WHAT YOU NEED TO DO: In the entries that follow, find the line containing "Task: Add the SugarCRM integration" and the line containing "Screen dimensions: 1024x600", then retype exactly the lines from the first through the second, pictures excluded.

SUPPLIED DATA:
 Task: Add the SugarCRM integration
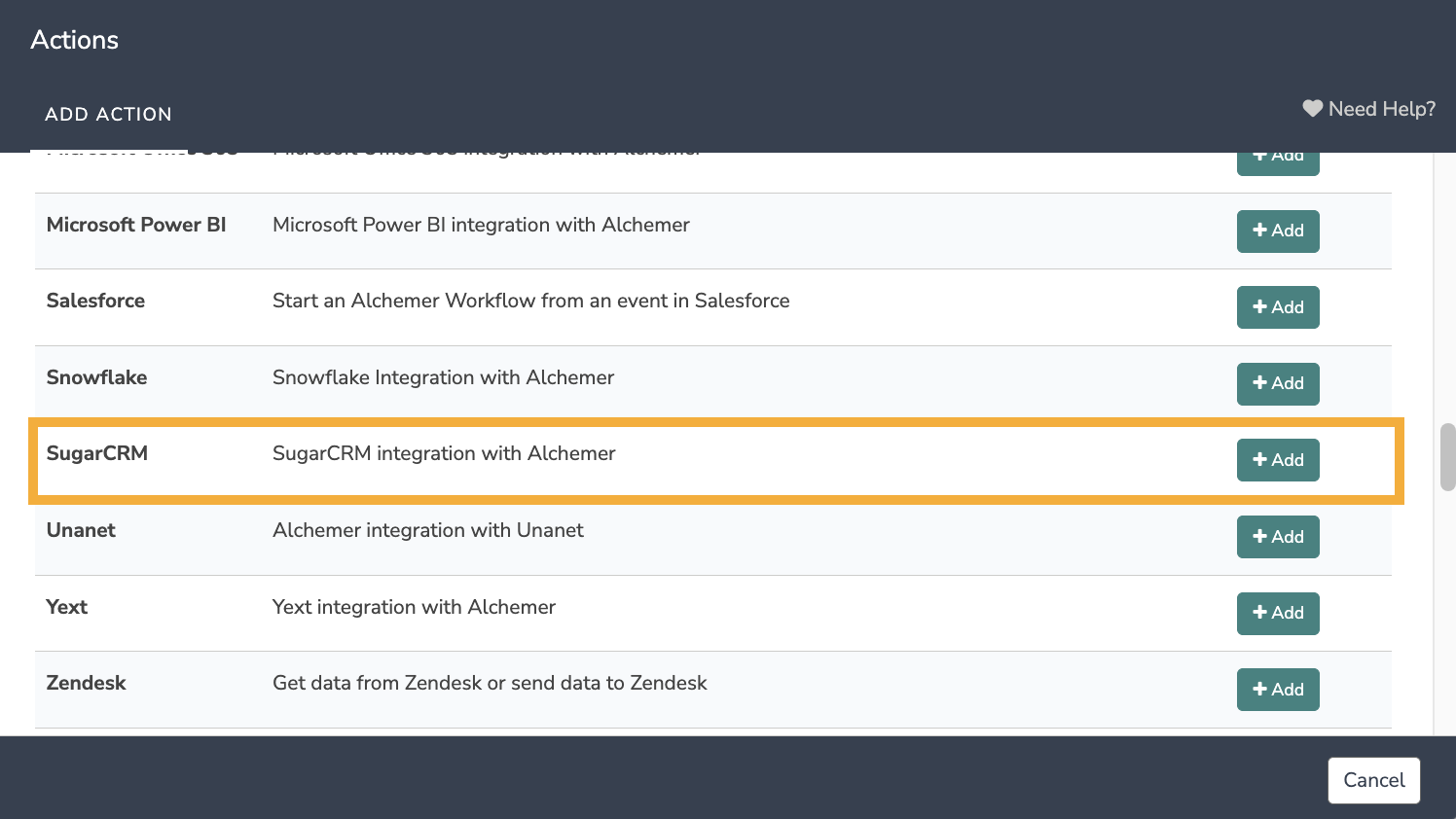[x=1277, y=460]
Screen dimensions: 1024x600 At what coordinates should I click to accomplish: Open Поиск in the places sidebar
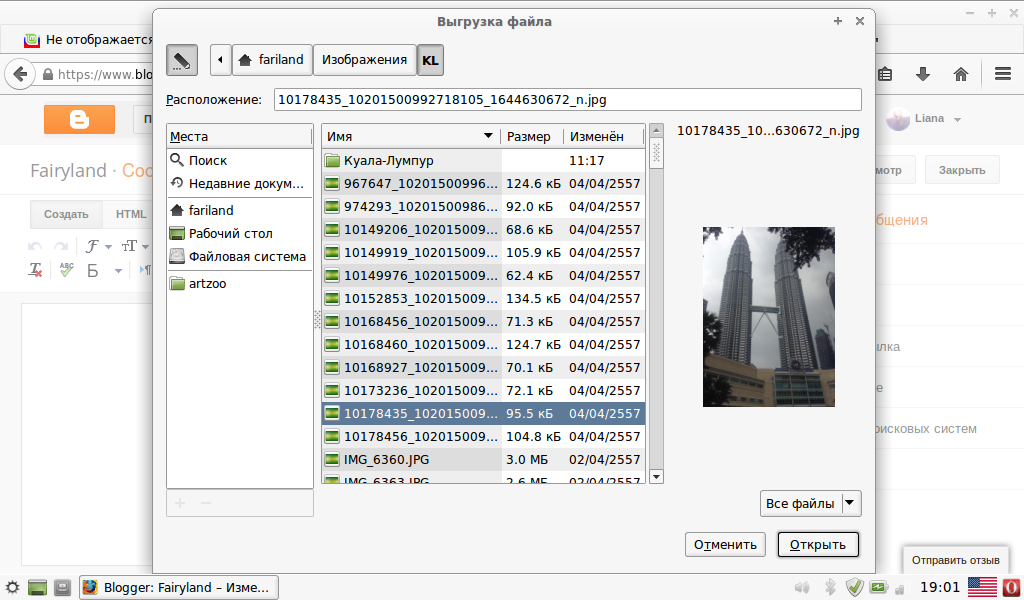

--

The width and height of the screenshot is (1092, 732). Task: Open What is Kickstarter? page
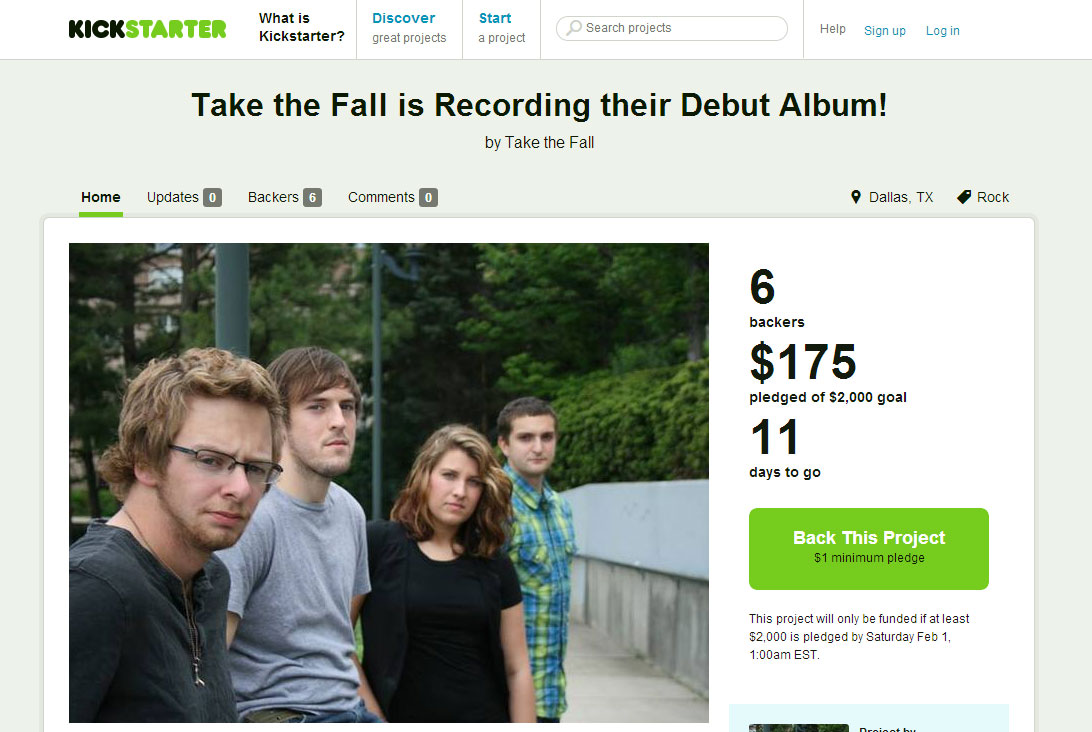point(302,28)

EXPECTED OUTPUT:
 Task: Add the SugarCRM integration
[x=1277, y=460]
Screen dimensions: 1024x600 At what coordinates should I click to accomplish: Open Поиск in the places sidebar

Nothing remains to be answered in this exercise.